5 King Mackerel Facts
- King mackerel can weigh as much as 100 pounds!
- They are a popular fish for recreational fishermen and the commercial fishing industry.
- Much like in hunting, there is a season when you can catch king mackerel fish.
- King mackerel have hard bony skeletons.
- Two main areas where king mackerel live are the Atlantic Ocean and the Gulf of Mexico.
Classification and Scientific Name
While there are a lot of types of mackerel, king mackerel is one individual species. Its scientific name is Scomberomorus cavalla. They belong to the Scombridae family, which includes mackerel, tuna, and the less popular bonito fish. All of these fish are edible and popular in both commercial and recreational fishing. Fish in this family have two dorsal fins and smaller fins, called finlets at the rear of their body.
King mackerel are part of the Scombriformes order. All of the fish in this order are bony fish, which means that they have skeletons made of bone rather than cartilage. They belong to the Actinopterygii class, also known as ray-finned fishes. Their fins look like rays, with interior spines that give them structure and shape. Over 50% of the world’s vertebrate species belong to the Actinopterygii class.
Along with all other fish, king mackerel belong to the Chordata phylum. More specifically, they are part of the Chraniata subphylum. This means that they have hard bones. Other vertebrates, including mammals, amphibians and reptiles, and birds, are part of this subphylum. King mackerel are part of the overall Animalia kingdom.
There is only one species of king mackerel, Scomberomorus cavalla. They do share many physical similarities with other species of mackerel, most notably the Spanish mackerel. They can also be found in the same areas. Many people who are interested in fishing for king mackerel should also plan for Spanish mackerel.
King Mackerel Appearance
King mackerel are mostly gray and silver. Their backs tend to be darker, described by NOAA as “iron gray.” King mackerel’s sides and bellies have a silvery sheen. Their fins are similarly colored. They can have spots but not all king mackerel do.
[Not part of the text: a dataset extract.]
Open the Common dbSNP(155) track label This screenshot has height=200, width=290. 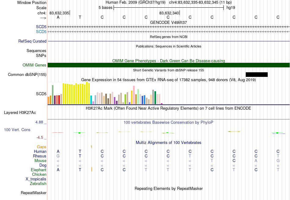[27, 75]
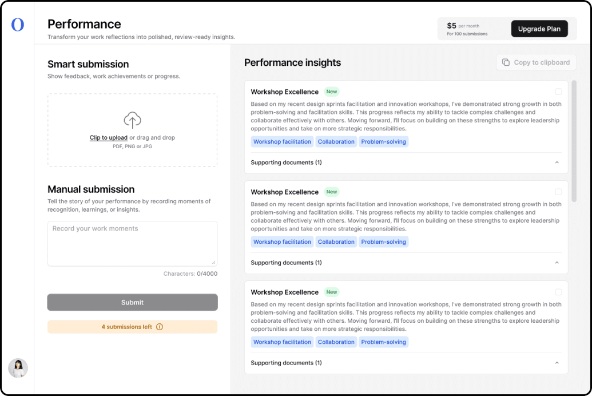Select the first Workshop Excellence card checkbox

(x=558, y=92)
One of the best ways to tell king mackerel apart from other mackerel species, most notably Spanish mackerel, is the coloring of their anterior dorsal fin. This is the fin that is on the top and toward the front of their bodies. It is dark gray in color, matching their back. They also tend to have a narrower body than the bulky Spanish mackerel.
These fish are quite large, weighing as heavy as 100 pounds. They can grow to over 5 feet. King mackerel live up to 20 years or more. Like other mackerel species, as well as tuna, the older they are, the larger they tend to be. They reach maturity around age 2.
Distribution, Population, and Habitat
There are two main areas where king mackerel live, the Gulf of Mexico and the Southern Atlantic Ocean. NOAA has reported king mackerel as far north as Massachusetts and as far south in the Atlantic as Brazil. They tend to stay close to the coast although they do prefer open ocean rather than shallow areas. They are considered pelagic fish due to their habitat preferences.
King mackerel do like to live in warmer waters, which explains their preference for the Southern Atlantic and the Gulf of Mexico. They will migrate to find warmer water as well as food.
NOAA classifies king mackerel as a sustainable seafood choice. The Monterey Bay Aquarium Seafood Watch program also lists it as a Good Alternative to more vulnerable fish populations. In the past, king mackerel were overfished and their populations dwindled to dangerously low levels. With current regulations in place, those numbers have increased and they are considered stable.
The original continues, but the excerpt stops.